You may notice that in the above snippet, the "_token" element value is blank. This is intentional since I am basically trying to "circumvent" acunetix's detection by only setting its value using javascript since everything I have tried so far does not seem to work.


Solution

  • The alert provided most probably indicates that this may be a false positive. CSRF alerts more often than not require human intervention to verify whether:

    1. There actually is an anti-CSRF token
    2. If the form (or rather, input) requires any anti-CSRF

    If you are already making use of the anti-CSRF token, then you can go ahead and mark that alert as a false positive. That will omit it from any future scans on the affected item (e.g. userinfo.php, being considered an item).

    Certain alerts such as the one you specified, are discovered by the crawler module. Since Acunetix Vulnerability Scanner adopts a black-box methodology, it has no prior knowledge of the application it is scanning.

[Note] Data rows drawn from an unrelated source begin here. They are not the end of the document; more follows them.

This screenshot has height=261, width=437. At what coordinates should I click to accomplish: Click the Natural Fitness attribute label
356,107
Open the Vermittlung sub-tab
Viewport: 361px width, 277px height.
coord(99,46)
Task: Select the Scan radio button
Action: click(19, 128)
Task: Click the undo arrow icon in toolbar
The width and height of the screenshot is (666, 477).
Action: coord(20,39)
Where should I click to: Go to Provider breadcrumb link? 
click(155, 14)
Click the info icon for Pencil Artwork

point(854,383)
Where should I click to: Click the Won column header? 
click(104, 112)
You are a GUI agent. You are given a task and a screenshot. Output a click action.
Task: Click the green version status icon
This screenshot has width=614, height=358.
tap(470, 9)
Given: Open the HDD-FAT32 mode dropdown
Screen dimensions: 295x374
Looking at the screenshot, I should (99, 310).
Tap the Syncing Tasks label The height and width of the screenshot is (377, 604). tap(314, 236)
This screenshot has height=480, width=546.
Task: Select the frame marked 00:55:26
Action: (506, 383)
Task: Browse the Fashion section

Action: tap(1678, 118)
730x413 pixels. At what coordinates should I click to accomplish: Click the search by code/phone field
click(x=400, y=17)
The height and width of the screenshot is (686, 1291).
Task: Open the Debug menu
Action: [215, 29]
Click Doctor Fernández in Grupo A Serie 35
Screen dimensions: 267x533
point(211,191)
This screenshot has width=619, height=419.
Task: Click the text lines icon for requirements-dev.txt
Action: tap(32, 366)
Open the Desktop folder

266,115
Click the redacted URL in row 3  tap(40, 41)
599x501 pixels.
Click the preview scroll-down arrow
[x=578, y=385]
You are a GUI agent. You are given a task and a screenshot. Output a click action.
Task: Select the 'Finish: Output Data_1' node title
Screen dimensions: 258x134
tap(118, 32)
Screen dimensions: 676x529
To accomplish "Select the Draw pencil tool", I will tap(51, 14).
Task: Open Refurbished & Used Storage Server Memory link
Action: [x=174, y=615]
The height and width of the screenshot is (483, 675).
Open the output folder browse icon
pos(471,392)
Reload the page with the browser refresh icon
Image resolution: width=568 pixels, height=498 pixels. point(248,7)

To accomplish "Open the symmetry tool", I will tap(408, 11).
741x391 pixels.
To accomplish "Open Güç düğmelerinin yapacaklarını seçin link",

    Thus, it first starts by dynamicaly mapping out the application's site structure using the crawler module and at the same time discovering particular alerts (Medium or Low alerts generally). Once the crawl is complete, the actual scanner module starts which proceeds to run every security test (script) on all the items discovered by the crawler.


    Regarding one of you comments - "I am assuming that the acunetix crawler does not run javascript and would not populate the _token element."

    The crawler perse does not execute and analyze Javascript, however the DeepScan (read more here) technology does, which occurs during the crawling stage. Thus the scanner is still able to understand client-side heavy application such as SPAs making use of frameworks like AngularJS, ReactJS etc.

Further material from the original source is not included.